WHAT TO PRODUCE: Rewrite the entries from the start through the line containing "I will pos(60,337).", swapping "Quotes" for "Markets" and keeping everything else unchanged.

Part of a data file
++++++++++++++++++++
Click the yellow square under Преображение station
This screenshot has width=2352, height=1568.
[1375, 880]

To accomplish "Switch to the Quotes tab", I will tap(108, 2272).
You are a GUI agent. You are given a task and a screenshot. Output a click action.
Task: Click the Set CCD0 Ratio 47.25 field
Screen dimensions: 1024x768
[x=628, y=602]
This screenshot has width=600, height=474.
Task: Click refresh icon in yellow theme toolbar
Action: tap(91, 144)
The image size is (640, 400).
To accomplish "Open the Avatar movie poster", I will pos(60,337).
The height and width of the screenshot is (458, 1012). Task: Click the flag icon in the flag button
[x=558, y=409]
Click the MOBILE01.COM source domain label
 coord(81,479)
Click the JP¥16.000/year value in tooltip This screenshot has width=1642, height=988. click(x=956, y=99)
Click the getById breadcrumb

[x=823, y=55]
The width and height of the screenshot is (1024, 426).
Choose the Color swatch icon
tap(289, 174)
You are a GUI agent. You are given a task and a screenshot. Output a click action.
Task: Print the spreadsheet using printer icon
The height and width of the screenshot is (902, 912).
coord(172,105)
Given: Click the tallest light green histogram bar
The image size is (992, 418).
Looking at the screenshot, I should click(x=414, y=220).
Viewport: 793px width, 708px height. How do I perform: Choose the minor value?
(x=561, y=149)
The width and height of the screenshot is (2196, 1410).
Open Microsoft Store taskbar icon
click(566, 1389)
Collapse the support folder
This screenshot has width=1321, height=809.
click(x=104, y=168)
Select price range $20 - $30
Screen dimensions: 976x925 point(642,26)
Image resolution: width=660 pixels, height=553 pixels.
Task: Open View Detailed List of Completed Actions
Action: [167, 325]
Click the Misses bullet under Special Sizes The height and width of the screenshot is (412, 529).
++++++++++++++++++++
WRITTEN ANSWER:
Click the yellow square under Преображение station
This screenshot has width=2352, height=1568.
[1375, 880]

To accomplish "Switch to the Markets tab", I will tap(108, 2272).
You are a GUI agent. You are given a task and a screenshot. Output a click action.
Task: Click the Set CCD0 Ratio 47.25 field
Screen dimensions: 1024x768
[x=628, y=602]
This screenshot has width=600, height=474.
Task: Click refresh icon in yellow theme toolbar
Action: tap(91, 144)
The image size is (640, 400).
To accomplish "Open the Avatar movie poster", I will pos(60,337).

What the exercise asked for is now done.